The total number of deaths reached 661, more than double the total of 329 at the end of April. Other indicators, meanwhile, suggest the coronavirus may have a greater impact than state numbers indicate.
The COVID-19 data released by the Missouri Department of Health and Senior Services includes numbers of people who’ve died of the disease as reported by doctors, medical examiners, hospitals and local health agencies.
But health data experts, including Virginia Tech professor of statistics Ron Fricker, say such tallies likely miss deaths that are never attributed to COVID-19.
“There’s a suspicion that, in fact, people are getting the disease, not going to the hospital, but then passing away — maybe because of comorbidities — but they are less likely to be identified as having COVID and therefore may be undercounted,” Fricker says.

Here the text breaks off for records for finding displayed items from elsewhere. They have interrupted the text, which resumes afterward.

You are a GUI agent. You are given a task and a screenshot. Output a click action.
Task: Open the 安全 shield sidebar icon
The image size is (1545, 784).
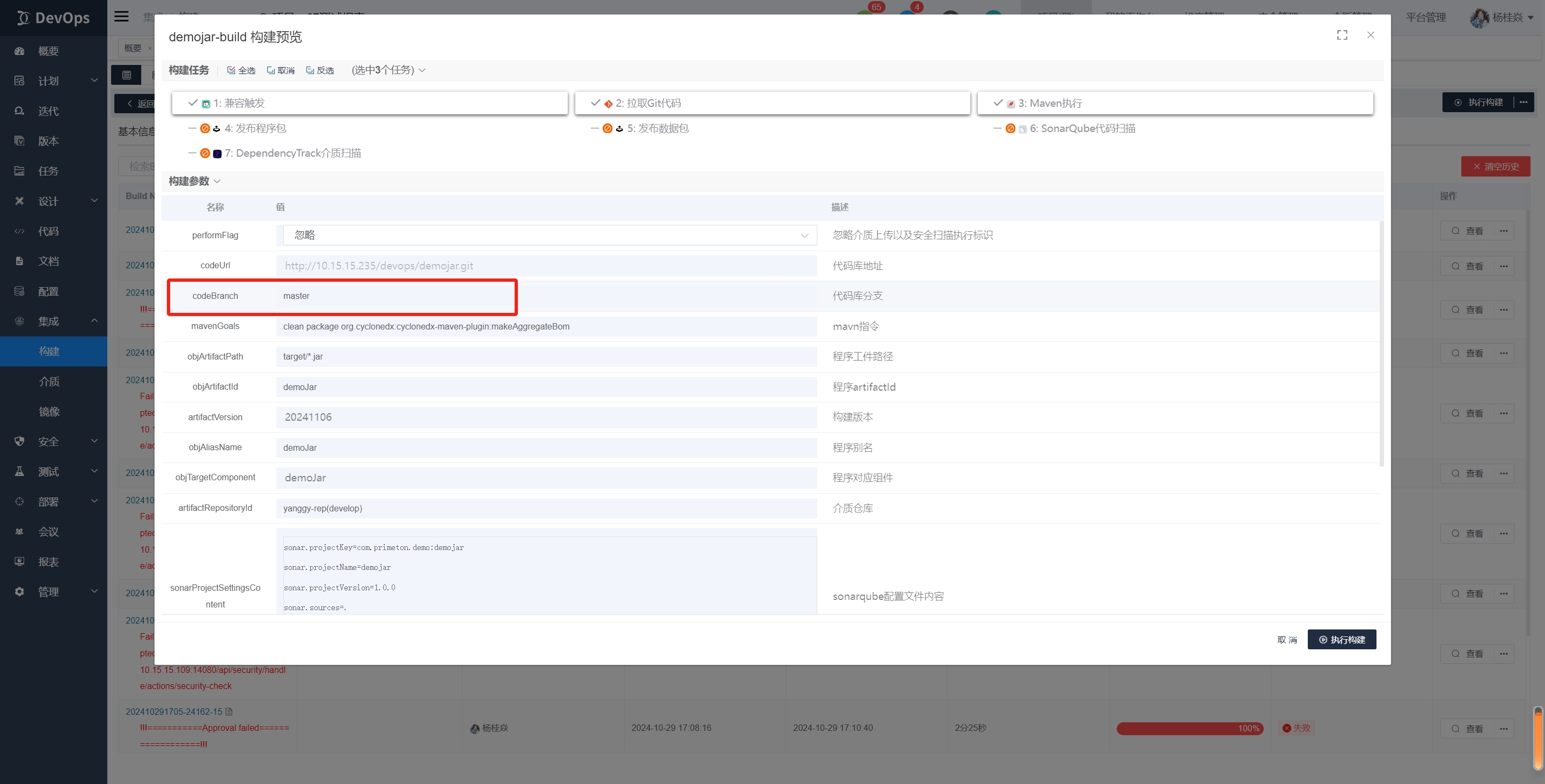coord(20,442)
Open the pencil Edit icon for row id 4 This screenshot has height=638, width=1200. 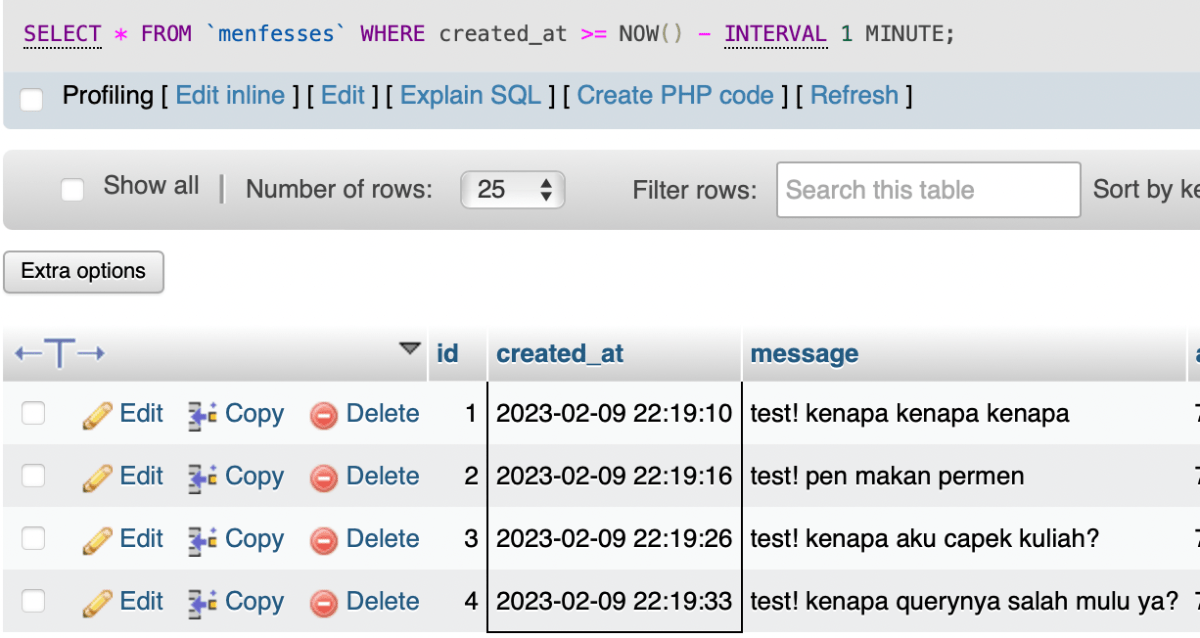pos(103,601)
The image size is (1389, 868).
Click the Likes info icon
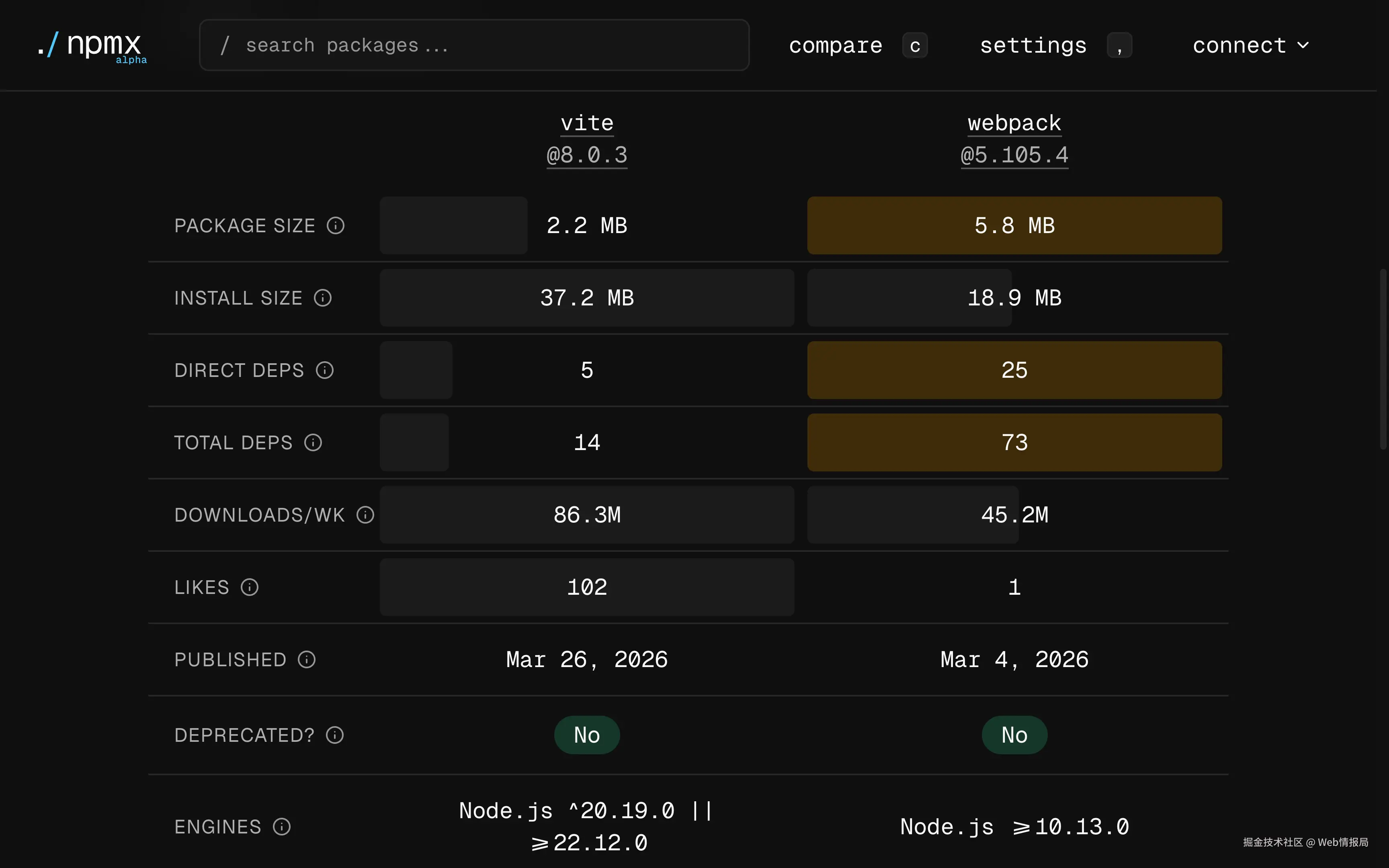[x=250, y=587]
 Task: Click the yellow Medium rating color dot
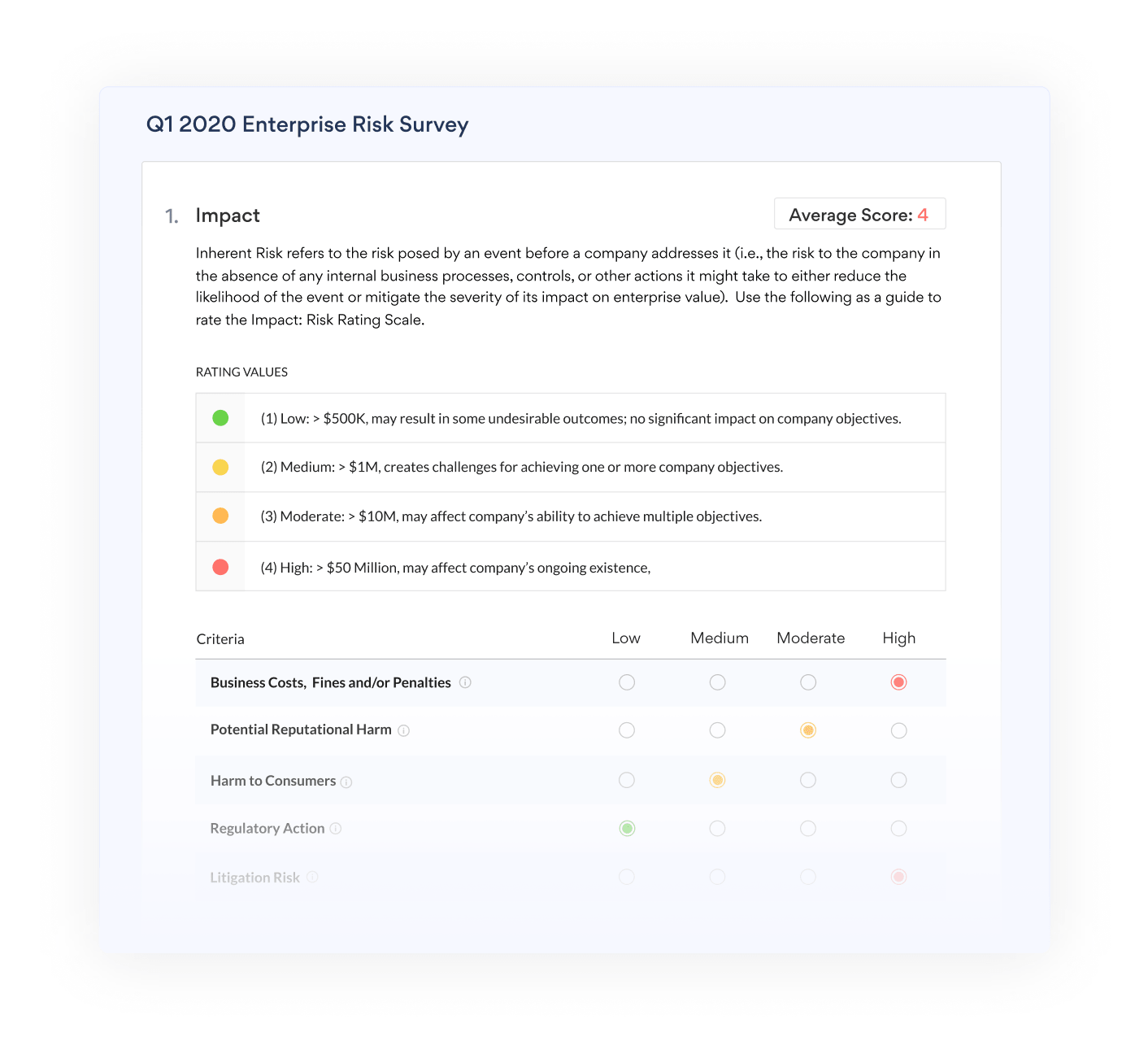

Many COVID-19 deaths that take place in people’s homes or in nursing homes may be misdiagnosed as being the result of other ailments, such as the flu.
As the weeks go on and more data becomes available, however, different theories are emerging to suggest deaths may be much higher than the numbers indicated by official reports.

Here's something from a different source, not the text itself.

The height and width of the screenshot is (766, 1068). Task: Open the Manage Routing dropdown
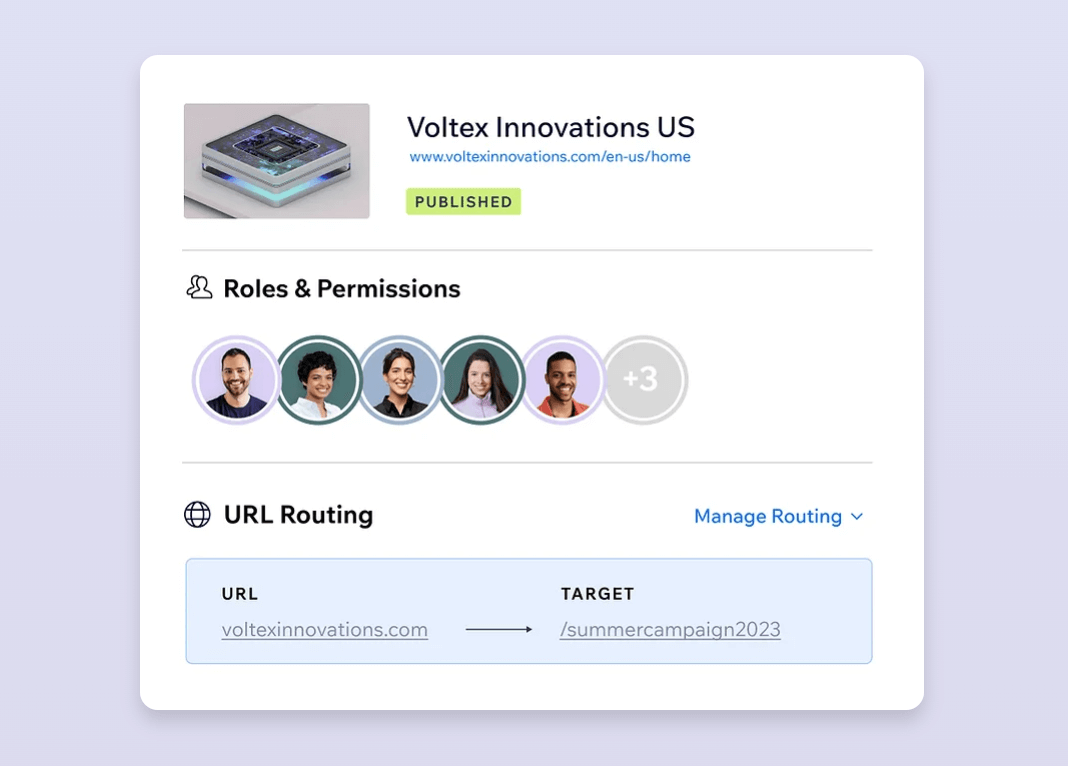coord(768,516)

Health data experts say a more complete indicator of COVID-19's toll may be found in excess deaths reported by the federal Centers for Disease Control and Prevention.

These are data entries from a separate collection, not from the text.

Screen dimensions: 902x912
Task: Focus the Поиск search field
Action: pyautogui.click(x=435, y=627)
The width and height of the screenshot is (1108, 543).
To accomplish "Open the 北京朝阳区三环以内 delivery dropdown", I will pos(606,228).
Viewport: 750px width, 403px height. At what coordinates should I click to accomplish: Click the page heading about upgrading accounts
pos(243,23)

Generally, 2020 has seen fewer deaths than recent years, which is likely because large numbers of people across the country have been staying at home.
However, the CDC has reported surges of deaths in many states this spring that surpass averages from previous years and are thought to be the result of COVID-19 fatalities.
This theory, Fricker says, has been bolstered by research in Massachusetts, a state with strong public health reporting, where many excess deaths were reported early in the pandemic.
“They saw exactly that phenomenon,” Fricker says. “Total number of deaths were up, and there was some sense that the cause was attributable to COVID-19.”
Missouri had 603 excess deaths between the week ending on April 11 and the week ending May 2, according to CDC estimates, which are weighted to account for reporting delays and provisional data.
However, the state health department reported a total of 353 COVID-19 deaths as of May 2, suggesting that the state may have missed 250 deaths from COVID-19 in its tally, undercounting the full number by more than 40%
Fricker acknowledges that the excess death measurement is an inexact tool because the deaths could be the result of numerous causes.
Doctors think that many people may be avoiding health care and even emergency services due to fears of contracting COVID-19, and this may be leading to deaths that might not occur in other years.
Though excess deaths are, at best, a rough tool for determining COVID-19 deaths, Fricker says they can offer a glimpse of the extent of the spread of the virus, which is especially important given the low rates of testing.
Studies on COVID-19 outbreaks in several areas have estimated that the disease generally causes a mortality rate of roughly 1% among people who have been infected (although some experts think this may also be an underestimate).
Applying that 1% figure to Missouri would suggest 35,300 cases in the state, based on Missouri’s official total of 353 deaths as of May 2. The state's official estimated case tally, however, is 8,154.
If the larger number of COVID-19 deaths estimated from excess death data is correct, then Missouri’s total number of cases as of May 2 would be 60,300 — more than seven times the reported number.
And there may be more excess deaths in Missouri. The CDC has not estimated excess deaths for the state since May 2. This may be due to lags in death reporting, which are common.
Even with the jump in reported deaths on Thursday, Fricker explains that it may still be weeks before there’s adequate data to understand the current impact of the disease.
“We will learn things about the virus from two or three or four weeks ago, but not about what’s going on today,” Fricker says. “So all we can really say is, yes, some historical evidence say that the virus is in a location, or it’s growing or not growing, but that doesn’t tell you much about today, which is what we would most care about.”